Hurricane Iota Hits Central America
- by Jordan Okumura
CENTRAL AMERICA - After Hurricane Eta made landfall on November 3, Central America braced for the arrival of Hurricane Iota, which hit November 17 in the evening. Iota brought with it heavy rain in the already hard-hit regions of Nicaragua and Honduras, making landfall as a Category 4 hurricane on Saffir-Simpson Scale near Puerto Cabezas, Nicaragua, hit 15 miles from where Eta did just weeks earlier.
According to an article from AccuWeather, this is the first time in nearly 50 years that back-to-back hurricanes have struck the region, and forecasters are now keeping an eye on another tropical storm brewing in the Caribbean that could eventually head for Central America.
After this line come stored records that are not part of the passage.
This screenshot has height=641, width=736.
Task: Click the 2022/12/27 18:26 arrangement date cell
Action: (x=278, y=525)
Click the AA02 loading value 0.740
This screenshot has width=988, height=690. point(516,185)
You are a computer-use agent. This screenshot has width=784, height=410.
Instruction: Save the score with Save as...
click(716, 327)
Following the erratic and dangerous path that Eta took, turning north and making its way through the western Caribbean and eastern Gulf of Mexico, many have wondered if Iota will follow Eta’s lead. However, some experts are saying that high pressure across the southeastern U.S., Gulf of Mexico, and Mexico will keep the hurricane from redeveloping over the Carribean, and mountains across Central America will help disrupt the storm.
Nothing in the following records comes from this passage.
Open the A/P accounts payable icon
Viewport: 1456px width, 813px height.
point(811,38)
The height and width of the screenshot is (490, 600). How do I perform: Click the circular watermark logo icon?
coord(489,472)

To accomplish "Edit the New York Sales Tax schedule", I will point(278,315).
With both Eta and Iota rated a 5 on the AccuWeather RealImpact™ Scale for Hurricanes—based on predicted disastrous flooding, rainfall, and storm surge along with the destructive winds, and the overall humanitarian crisis that is subsequently occurring in the region—the communities affected have been left vulnerable.
Additional flooding and mudslides on top of the already heavy downpours could slow recovery efforts and displace more communities in the area.
As of now, ground conditions in areas from southern Nicaragua to Costa Rica and even into Panama are still heavily saturated.
We have not yet received word on how this is affecting agricultural regions in these areas, but AndNowUKnow will continue to report on the latest updates.